Rahul Banerjee, born on 22 March 1978 in the Indian state of West Bengal, graduated in chemistry with honors from the University of Calcutta in 1998 and continued at the institution to earn a master's degree from the prestigious Rajabazar Science College campus in 2000. His doctoral studies were at the University of Hyderabad under the guidance of TWAS laureate, Gautam Radhakrishna Desiraju, and he received his PhD in crystal engineering and supramolecular chemistry in the year 2006. Subsequently, he moved to the US to do his post-doctoral work at the laboratory of Omar M. Yaghi at the University of California, Los Angeles and on his return to India in 2008, he joined the National Chemical Laboratory, Pune (NCL) as a scientist at grade C. At the time his next move to the Indian Institute of Science Education and Research, Kolkata (IISER) in 2017, he was an E-1 grade scientist at NCL. At IISER, he holds the position of an associate professor and heads the Porous Materials Laboratory (PMATLAB) where he hosts a number of researchers.

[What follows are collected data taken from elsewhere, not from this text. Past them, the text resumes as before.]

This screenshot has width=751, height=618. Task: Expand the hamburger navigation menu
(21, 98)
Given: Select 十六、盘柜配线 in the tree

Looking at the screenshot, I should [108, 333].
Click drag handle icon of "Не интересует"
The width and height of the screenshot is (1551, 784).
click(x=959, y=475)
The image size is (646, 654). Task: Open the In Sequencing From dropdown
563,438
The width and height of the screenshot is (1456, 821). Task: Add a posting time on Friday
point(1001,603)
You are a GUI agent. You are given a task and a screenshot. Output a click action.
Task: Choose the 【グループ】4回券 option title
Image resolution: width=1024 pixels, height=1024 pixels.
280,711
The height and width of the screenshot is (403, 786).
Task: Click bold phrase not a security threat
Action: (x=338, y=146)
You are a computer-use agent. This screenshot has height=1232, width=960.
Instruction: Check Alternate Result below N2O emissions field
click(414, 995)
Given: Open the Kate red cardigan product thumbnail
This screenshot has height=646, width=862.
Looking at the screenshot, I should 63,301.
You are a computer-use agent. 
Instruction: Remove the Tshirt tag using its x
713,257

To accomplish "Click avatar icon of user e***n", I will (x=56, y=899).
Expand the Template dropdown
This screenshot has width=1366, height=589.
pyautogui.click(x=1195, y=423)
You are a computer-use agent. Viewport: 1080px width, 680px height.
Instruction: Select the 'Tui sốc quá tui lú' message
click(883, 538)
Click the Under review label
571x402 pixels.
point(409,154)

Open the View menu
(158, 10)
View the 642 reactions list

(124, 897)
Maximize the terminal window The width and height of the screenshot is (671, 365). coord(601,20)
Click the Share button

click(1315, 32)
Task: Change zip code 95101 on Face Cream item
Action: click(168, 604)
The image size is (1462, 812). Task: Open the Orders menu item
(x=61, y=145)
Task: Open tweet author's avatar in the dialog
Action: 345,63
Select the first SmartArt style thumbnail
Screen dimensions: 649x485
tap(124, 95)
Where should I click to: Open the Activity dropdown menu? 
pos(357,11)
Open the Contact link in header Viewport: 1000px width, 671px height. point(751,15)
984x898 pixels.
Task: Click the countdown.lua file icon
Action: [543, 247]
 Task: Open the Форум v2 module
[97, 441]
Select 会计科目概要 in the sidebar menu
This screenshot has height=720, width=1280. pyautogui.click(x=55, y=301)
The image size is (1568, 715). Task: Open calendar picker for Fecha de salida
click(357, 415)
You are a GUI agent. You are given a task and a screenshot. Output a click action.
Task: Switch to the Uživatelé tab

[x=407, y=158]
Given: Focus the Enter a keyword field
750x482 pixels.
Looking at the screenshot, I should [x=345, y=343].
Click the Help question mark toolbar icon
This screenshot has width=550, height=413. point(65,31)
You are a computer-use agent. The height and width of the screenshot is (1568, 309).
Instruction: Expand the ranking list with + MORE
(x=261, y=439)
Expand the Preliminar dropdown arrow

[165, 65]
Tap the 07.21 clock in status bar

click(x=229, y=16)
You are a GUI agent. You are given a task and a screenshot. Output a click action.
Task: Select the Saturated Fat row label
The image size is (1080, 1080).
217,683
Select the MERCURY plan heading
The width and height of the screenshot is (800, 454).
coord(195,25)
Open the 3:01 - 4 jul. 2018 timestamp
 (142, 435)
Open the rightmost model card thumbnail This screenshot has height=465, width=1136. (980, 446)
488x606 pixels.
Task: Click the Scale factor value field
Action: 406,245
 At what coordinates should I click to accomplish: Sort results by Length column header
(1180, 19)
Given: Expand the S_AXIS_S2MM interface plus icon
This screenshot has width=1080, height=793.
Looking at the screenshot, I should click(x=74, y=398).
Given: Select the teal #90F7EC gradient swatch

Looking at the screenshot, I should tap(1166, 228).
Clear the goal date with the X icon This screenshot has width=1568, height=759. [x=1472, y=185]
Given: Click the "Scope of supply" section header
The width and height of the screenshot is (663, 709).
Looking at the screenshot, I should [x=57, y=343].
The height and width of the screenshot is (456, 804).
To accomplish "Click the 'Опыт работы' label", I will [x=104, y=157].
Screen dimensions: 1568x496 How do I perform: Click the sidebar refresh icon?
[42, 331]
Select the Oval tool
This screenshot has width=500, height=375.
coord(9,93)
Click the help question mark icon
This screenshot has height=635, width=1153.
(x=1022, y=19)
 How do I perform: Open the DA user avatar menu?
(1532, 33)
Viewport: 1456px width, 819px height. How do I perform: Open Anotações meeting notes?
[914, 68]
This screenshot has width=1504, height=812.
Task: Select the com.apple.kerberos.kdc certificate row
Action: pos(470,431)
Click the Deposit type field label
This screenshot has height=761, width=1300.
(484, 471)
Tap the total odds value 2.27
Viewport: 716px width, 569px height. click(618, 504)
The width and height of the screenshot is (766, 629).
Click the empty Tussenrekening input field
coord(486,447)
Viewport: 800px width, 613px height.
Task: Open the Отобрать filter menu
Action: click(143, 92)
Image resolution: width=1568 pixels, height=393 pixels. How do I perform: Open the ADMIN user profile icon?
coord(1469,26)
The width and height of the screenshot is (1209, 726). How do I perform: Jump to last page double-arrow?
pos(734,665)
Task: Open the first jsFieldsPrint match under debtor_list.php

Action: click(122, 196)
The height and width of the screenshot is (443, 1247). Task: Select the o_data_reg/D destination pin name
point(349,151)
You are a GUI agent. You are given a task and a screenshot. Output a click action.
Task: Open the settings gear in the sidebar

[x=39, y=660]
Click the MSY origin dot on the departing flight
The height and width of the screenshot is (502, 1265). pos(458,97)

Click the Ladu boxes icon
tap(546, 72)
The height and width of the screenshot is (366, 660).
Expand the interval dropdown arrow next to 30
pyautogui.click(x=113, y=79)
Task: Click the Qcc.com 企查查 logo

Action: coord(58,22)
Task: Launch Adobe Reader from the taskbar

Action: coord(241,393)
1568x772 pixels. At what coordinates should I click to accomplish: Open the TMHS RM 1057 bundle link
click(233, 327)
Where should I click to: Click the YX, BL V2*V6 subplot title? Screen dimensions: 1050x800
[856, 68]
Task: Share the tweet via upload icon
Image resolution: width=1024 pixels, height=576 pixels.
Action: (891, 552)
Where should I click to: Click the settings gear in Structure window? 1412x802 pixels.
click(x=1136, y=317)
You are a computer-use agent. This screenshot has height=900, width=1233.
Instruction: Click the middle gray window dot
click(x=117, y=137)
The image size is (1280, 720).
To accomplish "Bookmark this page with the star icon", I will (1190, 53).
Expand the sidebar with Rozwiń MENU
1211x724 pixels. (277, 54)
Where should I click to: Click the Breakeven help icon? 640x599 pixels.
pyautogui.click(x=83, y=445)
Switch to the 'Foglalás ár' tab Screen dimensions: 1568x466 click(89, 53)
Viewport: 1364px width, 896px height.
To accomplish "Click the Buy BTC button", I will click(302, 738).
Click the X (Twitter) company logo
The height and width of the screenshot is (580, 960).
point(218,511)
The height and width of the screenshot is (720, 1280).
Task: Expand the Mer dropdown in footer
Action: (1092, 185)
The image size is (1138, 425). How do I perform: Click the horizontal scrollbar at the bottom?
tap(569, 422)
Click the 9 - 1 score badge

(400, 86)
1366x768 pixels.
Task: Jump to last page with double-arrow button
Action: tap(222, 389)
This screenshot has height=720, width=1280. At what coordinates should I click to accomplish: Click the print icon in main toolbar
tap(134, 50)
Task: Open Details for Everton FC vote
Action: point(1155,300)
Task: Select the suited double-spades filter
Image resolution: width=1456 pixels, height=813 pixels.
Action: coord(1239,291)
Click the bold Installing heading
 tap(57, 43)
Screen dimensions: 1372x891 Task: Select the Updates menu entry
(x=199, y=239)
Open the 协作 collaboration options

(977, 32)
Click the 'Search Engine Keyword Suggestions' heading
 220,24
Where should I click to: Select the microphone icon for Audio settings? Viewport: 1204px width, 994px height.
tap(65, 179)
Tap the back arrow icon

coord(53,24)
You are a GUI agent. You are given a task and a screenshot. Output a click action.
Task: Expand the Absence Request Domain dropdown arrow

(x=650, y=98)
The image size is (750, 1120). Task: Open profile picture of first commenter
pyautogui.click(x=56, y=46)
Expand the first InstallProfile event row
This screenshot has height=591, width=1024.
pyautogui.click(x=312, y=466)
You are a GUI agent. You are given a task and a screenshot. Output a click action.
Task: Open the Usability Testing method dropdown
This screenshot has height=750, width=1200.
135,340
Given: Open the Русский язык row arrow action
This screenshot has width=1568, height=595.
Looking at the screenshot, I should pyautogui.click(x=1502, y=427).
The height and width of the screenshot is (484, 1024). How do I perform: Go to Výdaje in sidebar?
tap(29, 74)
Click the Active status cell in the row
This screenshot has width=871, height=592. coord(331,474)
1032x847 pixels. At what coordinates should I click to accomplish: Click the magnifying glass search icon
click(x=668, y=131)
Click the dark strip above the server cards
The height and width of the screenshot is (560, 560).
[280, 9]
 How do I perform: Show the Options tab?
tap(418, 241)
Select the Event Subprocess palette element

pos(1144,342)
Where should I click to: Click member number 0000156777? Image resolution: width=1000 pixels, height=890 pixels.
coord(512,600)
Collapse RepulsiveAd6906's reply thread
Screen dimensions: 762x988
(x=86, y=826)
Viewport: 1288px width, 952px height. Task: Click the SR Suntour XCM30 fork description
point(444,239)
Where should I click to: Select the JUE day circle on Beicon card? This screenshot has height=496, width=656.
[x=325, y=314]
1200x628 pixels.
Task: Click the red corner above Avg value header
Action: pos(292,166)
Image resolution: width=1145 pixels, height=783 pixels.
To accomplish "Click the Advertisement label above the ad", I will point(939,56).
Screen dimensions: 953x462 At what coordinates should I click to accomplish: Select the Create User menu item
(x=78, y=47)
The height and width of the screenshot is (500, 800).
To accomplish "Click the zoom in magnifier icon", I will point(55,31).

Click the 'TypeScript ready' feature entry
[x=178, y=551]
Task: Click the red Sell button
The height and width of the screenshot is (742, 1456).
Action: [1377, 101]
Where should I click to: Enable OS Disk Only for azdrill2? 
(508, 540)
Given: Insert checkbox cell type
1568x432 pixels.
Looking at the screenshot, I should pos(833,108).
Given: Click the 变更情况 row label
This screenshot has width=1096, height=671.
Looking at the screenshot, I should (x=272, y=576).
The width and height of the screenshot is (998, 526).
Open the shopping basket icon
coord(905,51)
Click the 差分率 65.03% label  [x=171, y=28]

== Research and contributions ==
Banerjee focuses his research on designing Metal–organic frameworks for improved gas uptake property and is known to have contributed to the field of structural chemistry with regard to applications in hydrogen storage and carbon capture. He has also worked extensively on the design and applications of covalent-organic frameworks in recent years. He has published a number of articles. (Note: Please see Selected bibliography section) ResearchGate, an online repository of scientific articles has listed 165 of them. He has participated in several scientific events including the Royal Society of Chemistry Roadshow 2017 held at the National Chemical Laboratory, Pune where he was one of the keynote speakers. He is also an associate editor of CrystEngComm, the biweekly journal of the Royal Society of Chemistry.

== Awards and honors ==
During his days at the University of California, Los Angeles, in 2008, Banerjee received two honors, viz. the Post Doctoral Recognition Award and the Amgen Post Doctoral Award, both awarded by the Department of Chemistry and Biochemistry of the university. The Indian Academy of Sciences selected him as a Young Associate in 2009 and he received two Young Scientist awards in 2011, the NASI-Young Scientist Platinum Jubilee Award and the CSIR Young Scientist Award. Banerjee, who has received the fellowship of the Royal Society of Chemistry, was honored again by the National Academy of Sciences, India and Elsevier in 2014 with the NASI-SCOPUS Young Scientist Award and a year later, he received the Thomson Reuters Research Excellence-India Citation Award. The same year, he received the 2015 B. M. Birla Science Prize in Chemistry and he was selected for the Swarnajayanti Fellowship of the Department of Science and Technology in 2016. The Council of Scientific and Industrial Research awarded him the Shanti Swarup Bhatnagar Prize, one of the highest Indian science awards in 2018.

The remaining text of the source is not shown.